→ Record list
-- start --
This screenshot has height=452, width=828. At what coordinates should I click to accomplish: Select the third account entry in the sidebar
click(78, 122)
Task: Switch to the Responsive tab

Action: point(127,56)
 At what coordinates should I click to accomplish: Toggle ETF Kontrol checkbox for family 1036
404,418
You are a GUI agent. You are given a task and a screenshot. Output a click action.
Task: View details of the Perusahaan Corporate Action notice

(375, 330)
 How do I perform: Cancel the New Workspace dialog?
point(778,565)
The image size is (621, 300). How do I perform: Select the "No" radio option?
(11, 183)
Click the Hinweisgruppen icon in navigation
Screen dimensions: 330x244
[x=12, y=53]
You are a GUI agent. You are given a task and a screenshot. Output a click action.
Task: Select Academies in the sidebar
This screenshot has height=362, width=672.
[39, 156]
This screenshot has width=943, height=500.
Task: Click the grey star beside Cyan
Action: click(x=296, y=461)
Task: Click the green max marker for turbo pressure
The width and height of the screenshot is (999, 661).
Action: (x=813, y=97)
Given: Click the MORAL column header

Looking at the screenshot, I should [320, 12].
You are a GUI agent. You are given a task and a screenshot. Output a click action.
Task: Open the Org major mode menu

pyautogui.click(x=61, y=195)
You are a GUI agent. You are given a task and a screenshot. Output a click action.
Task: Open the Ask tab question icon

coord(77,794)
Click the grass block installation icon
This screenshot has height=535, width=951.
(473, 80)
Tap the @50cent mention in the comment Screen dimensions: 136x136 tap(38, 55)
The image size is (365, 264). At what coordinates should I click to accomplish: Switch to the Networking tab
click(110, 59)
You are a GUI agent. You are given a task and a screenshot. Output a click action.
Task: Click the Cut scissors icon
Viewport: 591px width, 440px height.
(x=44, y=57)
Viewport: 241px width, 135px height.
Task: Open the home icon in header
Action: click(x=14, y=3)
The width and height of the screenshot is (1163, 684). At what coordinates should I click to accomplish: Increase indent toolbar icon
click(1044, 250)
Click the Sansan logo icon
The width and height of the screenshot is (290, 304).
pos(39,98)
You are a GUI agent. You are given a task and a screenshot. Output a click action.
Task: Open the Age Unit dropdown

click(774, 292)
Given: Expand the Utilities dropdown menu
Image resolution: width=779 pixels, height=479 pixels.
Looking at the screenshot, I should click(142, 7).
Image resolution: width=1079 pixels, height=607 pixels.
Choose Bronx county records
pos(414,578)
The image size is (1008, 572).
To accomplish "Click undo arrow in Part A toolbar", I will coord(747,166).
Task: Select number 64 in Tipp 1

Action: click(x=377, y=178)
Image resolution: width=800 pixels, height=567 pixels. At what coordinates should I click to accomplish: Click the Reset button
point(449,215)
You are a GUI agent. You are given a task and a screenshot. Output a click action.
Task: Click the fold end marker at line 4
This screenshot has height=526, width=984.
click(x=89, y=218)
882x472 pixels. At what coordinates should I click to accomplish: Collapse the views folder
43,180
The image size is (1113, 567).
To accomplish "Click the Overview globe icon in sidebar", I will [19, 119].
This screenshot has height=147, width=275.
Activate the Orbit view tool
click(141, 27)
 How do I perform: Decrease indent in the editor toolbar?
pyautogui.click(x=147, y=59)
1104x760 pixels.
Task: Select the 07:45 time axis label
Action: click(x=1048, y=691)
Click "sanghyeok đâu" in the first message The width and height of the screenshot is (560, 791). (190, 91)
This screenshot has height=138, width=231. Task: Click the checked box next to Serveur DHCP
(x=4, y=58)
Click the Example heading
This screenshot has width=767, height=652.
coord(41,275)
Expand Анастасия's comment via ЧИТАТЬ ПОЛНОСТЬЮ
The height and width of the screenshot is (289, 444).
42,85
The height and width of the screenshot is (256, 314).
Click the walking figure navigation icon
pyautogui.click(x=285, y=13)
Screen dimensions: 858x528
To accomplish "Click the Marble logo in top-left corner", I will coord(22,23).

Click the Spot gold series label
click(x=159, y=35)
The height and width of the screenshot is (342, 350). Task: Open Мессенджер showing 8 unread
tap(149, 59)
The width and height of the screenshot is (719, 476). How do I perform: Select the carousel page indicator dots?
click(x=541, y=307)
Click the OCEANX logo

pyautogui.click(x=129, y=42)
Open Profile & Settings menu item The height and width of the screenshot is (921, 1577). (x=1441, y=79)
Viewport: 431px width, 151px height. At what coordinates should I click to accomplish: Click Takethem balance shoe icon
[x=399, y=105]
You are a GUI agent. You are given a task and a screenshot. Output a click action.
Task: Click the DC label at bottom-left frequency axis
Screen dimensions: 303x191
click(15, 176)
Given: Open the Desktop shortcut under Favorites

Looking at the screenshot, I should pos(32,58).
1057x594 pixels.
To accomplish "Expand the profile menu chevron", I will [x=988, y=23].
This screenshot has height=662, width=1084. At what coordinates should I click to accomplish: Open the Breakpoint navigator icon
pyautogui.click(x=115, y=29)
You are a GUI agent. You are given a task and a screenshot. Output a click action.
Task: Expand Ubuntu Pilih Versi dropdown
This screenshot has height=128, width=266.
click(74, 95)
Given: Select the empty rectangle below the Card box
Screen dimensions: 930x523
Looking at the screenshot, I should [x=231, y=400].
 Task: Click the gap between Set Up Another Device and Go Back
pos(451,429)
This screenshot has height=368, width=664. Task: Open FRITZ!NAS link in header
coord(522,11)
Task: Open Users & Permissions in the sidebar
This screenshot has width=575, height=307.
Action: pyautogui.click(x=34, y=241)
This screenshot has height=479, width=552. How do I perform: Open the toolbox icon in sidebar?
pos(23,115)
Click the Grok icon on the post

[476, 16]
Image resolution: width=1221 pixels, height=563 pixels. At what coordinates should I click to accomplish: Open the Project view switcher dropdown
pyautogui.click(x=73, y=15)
-- end --
→ To be done
Return the records from the line that contains "Task: Click the green" through the line that contains "click(110, 59)", both included, reproducing them precisely.

→ Result
Task: Click the green max marker for turbo pressure
The width and height of the screenshot is (999, 661).
Action: (x=813, y=97)
Given: Click the MORAL column header

Looking at the screenshot, I should [320, 12].
You are a GUI agent. You are given a task and a screenshot. Output a click action.
Task: Open the Org major mode menu

pyautogui.click(x=61, y=195)
You are a GUI agent. You are given a task and a screenshot. Output a click action.
Task: Open the Ask tab question icon

coord(77,794)
Click the grass block installation icon
This screenshot has height=535, width=951.
(473, 80)
Tap the @50cent mention in the comment Screen dimensions: 136x136 tap(38, 55)
The image size is (365, 264). At what coordinates should I click to accomplish: Switch to the Networking tab
click(110, 59)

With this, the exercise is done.